→ What needs to be done
Turn every line of the records below into a JSON list of strings, one string per line, leaving out any blank lines.
--- Start Listed entries ---
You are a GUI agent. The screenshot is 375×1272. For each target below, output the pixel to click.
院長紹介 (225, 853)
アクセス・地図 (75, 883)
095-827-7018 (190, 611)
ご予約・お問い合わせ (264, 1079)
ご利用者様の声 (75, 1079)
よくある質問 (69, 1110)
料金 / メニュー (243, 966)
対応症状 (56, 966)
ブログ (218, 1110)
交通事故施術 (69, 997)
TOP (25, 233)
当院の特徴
--- End Listed entries ---
→ Exercise response
[
  "You are a GUI agent. The screenshot is 375×1272. For each target below, output the pixel to click.",
  "院長紹介 (225, 853)",
  "アクセス・地図 (75, 883)",
  "095-827-7018 (190, 611)",
  "ご予約・お問い合わせ (264, 1079)",
  "ご利用者様の声 (75, 1079)",
  "よくある質問 (69, 1110)",
  "料金 / メニュー (243, 966)",
  "対応症状 (56, 966)",
  "ブログ (218, 1110)",
  "交通事故施術 (69, 997)",
  "TOP (25, 233)",
  "当院の特徴"
]